Predicting the future of DFO regulations

“Fishing’s open,” the boat radio crackled. Immediately the anglers dropped their downriggers to 85 feet and watched their rods anxiously.
Five minutes passed and the anxiety in the boat ratcheted up. A huge bait ball showed on the depth finder, one of the two rods trembled. One of the anglers picked it up gingerly, reeled down slowly and was ready to set the hook.
“Fishing’s closed,” came the voice from the radio.
The anglers muttered curses and pushed the downrigger button to bring up their gear. They said little. Each sat at pre-determined positions. Ten minutes went by and then the radio chirped, “Fishing’s open.” They jumped up, dropped their gear again and tensed.
This time a fish was hooked almost instantaneously. It was a good one. It broke the surface in a spirited jump and landed back in the water going away. It was a chinook that looked like it might go 30 pounds easy. It took line, ran to the boat, took line, ran to the boat. Finally it was ready to bring in. As the angler hefted the rod to ease the big salmon’s nose towards the net, the radio: “Chinooks are now closed.”
The angler’s arms and shoulders went limp. His friend patted him dutifully on the back. The net was put back, pliers were brought out and the chinook was released. They watched the big salmon roll slowly and swim strongly into the depths. All was silent in their disappointment.
Then, from the radio, “Chinooks are now open.”
They hastened again, getting out the gear. The bite was still on and the other rod bounced, bent sharply to the water’s surface. The other angler grabbed the rod out of the holder and was fast into another fish. Dreading what the radio might say next, he tried to horse the fish in. But the chinook felt the pressure and sounded. Fifteen agonizing minutes later it was ready for the netting. The anglers saw it on the surface and realized this fish was around four feet long and 40 pounds or better. It came to the net and thrashed angrily at its capture. The anglers high-fived each other.
The radio: “Effective immediately, maximum retention size for chinooks is 32 inches.”
The anglers looked at each other, wide-eyed and shocked. They unhooked the salmon and released it. Both put their hands on the gunnel and hung their heads, like beaten prizefighters. The radio: “Chinook will be closed indefinitely. Effective immediately halibut is now open.”

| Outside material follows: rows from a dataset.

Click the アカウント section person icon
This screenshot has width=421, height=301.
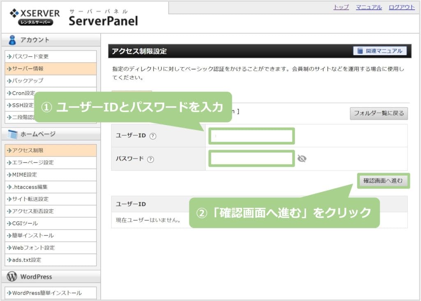13,40
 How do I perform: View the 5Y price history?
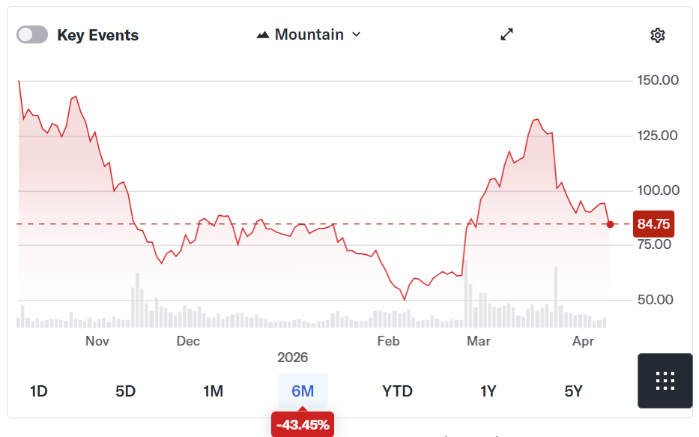coord(574,391)
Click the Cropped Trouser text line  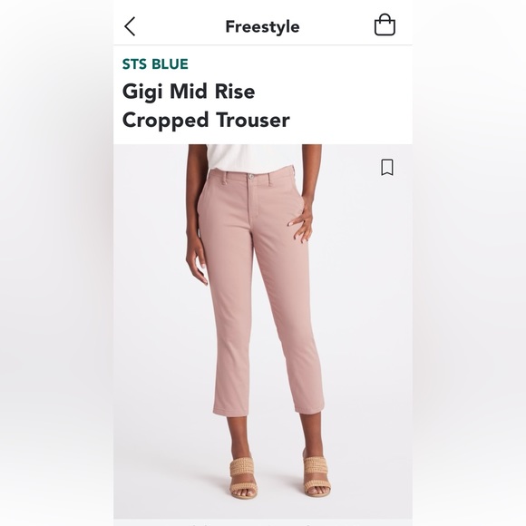206,120
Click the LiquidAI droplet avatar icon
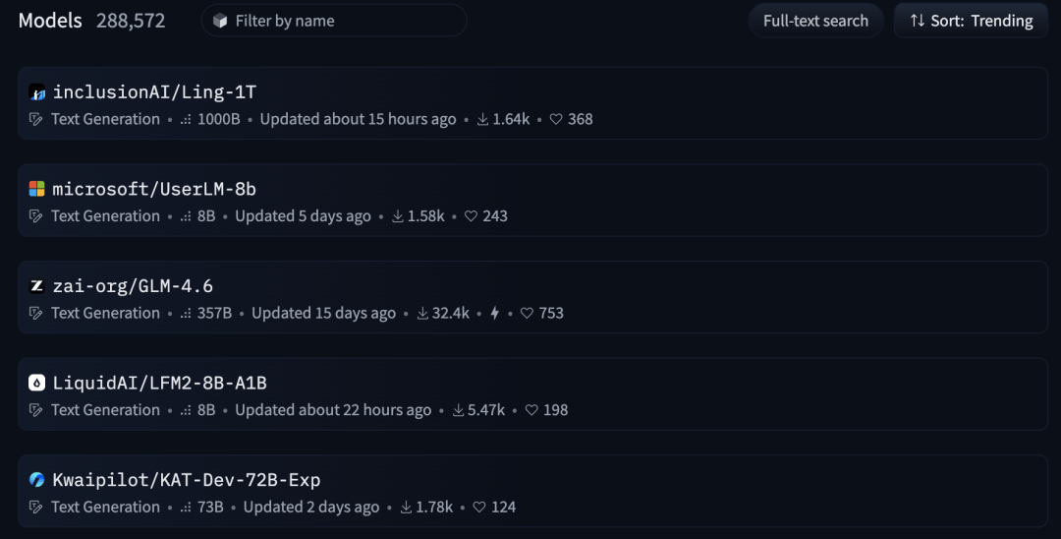This screenshot has height=539, width=1061. click(37, 384)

They looked at each other like haunted men. Without a word they brought in their salmon gear, stowed it away and rigged up their halibut rods. They dropped their gear quickly to the ocean floor and waited. Both rods hooked up and both anglers were in that titanic battle that only comes with large halibut. They hooted and congratulated each other, judging the size of their catches by the way they felt on the rod.
The first half hour had passed. Both anglers took the time to hold the rod in one hand and then flex and shake first his rod arm and then his reeling arm. Both were sweating. Their breaths had become short. Fifteen minutes later they both glimpsed their fish at the same time and discussed their landing strategy. One of the anglers, the one with the smaller halibut, tightened up the tension of his reel and set the rod in the rod holder. His fish could wait. He grabbed the harpoon and readied himself, legs spread, harpoon raised over his head. He tensed as friend lifted what they estimated to be an 80-pound halibut to the surface. His arm drew back and he was ready.
“Halibut are now closed,” said the radio. “Due to unforeseen abundance, chinooks are now open.”
The harpoon, however, was unleashed. It flew out of his hand in a blur, straight and true, years of experience ensuring a bulls-eye. It whistled through the open cabin door, grazed the steering wheel and sliced neatly into the heart of the radio.